__What you should do__.
Would you retype exactly the lines from the one containing "Screen dimensions: 800x500" through the last line of the records below, and nothing else?

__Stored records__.
════════════════════
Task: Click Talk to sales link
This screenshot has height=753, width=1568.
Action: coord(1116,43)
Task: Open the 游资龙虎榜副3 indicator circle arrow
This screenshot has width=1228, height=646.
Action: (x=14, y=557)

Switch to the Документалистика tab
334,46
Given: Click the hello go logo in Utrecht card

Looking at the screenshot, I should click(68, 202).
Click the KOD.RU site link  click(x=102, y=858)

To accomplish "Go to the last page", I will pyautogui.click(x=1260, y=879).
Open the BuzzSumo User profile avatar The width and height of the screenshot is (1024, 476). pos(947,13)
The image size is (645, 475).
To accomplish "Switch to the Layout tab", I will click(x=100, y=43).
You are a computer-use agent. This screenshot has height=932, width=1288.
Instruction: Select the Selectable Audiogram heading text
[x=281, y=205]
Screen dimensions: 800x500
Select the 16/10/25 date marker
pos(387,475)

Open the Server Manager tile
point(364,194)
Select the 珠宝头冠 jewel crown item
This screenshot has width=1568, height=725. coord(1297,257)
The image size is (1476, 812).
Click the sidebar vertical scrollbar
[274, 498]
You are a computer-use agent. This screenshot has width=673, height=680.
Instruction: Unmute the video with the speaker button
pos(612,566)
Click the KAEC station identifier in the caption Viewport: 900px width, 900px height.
════════════════════
__Expected answer__.
Screen dimensions: 800x500
Select the 16/10/25 date marker
pos(387,475)

Open the Server Manager tile
point(364,194)
Select the 珠宝头冠 jewel crown item
This screenshot has width=1568, height=725. coord(1297,257)
The image size is (1476, 812).
Click the sidebar vertical scrollbar
[274, 498]
You are a computer-use agent. This screenshot has width=673, height=680.
Instruction: Unmute the video with the speaker button
pos(612,566)
Click the KAEC station identifier in the caption Viewport: 900px width, 900px height.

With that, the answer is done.